SELECTED EXTRACT section start

Book Recommendation: The Drama of the Gifted Child

 Image from book cover shown on Amazon

Image from book cover shown on Amazon

This thin, innocuous book was once given to me by a previous therapist whose help I treasured. At the time I started reading the book, underlining diligently as any good perfectionist student does, but I quickly put it down again, fearful of the rising tides of emotions this book brought me. I don't think one book has ever captured the essence of my childhood so perfectly. There are so many pieces of this book I have underlined and could quote. This paragraph begins to scratch at what audience the book aims to reach: 

Quite often I have been faced with people who were admired for their talents and their achievements, who were toilet-trained in the first year of their lives, and who may even, at the age of one and a half to five, have capably helped to take care of their younger siblings. Assording to prevailing attitudes, these people—the pride of their parents—should have had a strong and stable sense of self-assureance. But the case is exactly the opposite. They do well, even excellently, in every thing they undertake; they are admired and envied; they are successful whenever they care to be—but behind all this lurks depression, a feeling of emptiness and self-alienation, and a sense that their life has no meaning. These dark feelings will come to the fore as soon as the drug of grandiosity fails, as soon as they are not “on top,” not defintiely the “superstary,” or whenever they suddenly get the feeling they have failed to live up to some ideal image or have not measured up to some standard. Then they are plagued by anxiety or deep feelings of guilt and shame. what are the reasons for such disturbances in these competent, accomplished people?
— Alice Miller, from The Drama of the Gifted Child

There is often an emptiness, an ache, a depression in patients I have seen as well. I reread this book last week and its message resounded so strongly for several of my patients that I ordered 10 copies of it to give out as it seemed necessary. Addressing childhood feelings can be very threatening. Many people are scared to give up the veneer of happy perfection they glossed over their childhood hurts, but facing those is essential to making peace with them and moving on. The goal of therapy is not to remove those happy memories, but to release the unhappy ones that are still lurking silently in the corner. I highly recommend this book to anyone wanting to raise their awareness and dive in to exploring childhood as it truly was, not just as you wished it to be.

SELECTED EXTRACT section end
ENTRIES SHOWN section start

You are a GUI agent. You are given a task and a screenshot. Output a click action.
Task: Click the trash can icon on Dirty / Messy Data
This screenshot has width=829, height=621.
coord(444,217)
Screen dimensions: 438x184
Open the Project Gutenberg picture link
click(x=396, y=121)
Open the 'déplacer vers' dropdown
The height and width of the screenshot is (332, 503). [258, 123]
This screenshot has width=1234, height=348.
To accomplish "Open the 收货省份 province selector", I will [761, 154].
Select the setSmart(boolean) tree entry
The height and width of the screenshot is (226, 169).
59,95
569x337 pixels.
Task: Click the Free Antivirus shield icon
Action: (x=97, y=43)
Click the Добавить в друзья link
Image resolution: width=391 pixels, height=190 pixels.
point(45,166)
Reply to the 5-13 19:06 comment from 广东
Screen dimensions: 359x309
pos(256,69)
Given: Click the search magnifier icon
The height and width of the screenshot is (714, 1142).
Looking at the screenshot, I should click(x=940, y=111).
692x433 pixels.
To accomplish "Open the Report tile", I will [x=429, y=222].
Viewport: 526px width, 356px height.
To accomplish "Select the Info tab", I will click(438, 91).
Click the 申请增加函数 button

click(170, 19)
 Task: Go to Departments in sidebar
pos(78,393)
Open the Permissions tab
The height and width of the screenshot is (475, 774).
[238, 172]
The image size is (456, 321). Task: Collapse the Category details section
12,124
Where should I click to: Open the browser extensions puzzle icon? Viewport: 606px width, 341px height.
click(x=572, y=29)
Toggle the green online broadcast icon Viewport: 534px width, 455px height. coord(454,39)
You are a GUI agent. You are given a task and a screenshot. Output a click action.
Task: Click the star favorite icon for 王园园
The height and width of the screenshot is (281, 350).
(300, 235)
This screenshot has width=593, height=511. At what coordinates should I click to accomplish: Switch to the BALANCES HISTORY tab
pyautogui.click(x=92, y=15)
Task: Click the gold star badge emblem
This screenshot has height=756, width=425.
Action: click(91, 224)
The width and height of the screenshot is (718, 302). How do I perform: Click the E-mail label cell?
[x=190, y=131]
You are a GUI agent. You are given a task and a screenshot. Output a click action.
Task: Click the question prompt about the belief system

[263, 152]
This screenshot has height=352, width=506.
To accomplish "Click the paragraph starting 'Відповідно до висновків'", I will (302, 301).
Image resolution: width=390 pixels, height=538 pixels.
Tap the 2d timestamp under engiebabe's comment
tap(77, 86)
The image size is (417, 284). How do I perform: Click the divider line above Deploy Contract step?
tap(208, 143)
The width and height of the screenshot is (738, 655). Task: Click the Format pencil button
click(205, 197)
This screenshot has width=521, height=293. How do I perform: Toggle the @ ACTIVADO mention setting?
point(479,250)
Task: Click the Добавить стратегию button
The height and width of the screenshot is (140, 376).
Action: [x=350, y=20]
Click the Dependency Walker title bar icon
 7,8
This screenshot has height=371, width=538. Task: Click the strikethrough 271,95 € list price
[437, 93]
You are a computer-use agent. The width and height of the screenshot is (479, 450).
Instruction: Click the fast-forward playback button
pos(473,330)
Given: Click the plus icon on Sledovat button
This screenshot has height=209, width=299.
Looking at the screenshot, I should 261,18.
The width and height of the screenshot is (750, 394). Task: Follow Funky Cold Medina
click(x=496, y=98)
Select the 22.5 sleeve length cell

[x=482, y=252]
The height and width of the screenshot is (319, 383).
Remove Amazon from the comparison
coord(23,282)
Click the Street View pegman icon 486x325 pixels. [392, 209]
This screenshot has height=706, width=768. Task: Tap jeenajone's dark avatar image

ENTRIES SHOWN section end

**YOUR GOAL**
Answer these questions about the book recommendation:
(a) Who originally gave the writer this book?
(b) How many copies of the book did the writer order after rereading it?
(c) What does the recommendation say the goal of therapy is?

**SOLUTION TO THE PROBLEM**
(a) A previous therapist whose help the writer treasured.
(b) Ten copies.
(c) The goal is not to remove happy memories but to release the unhappy ones still lurking silently in the corner.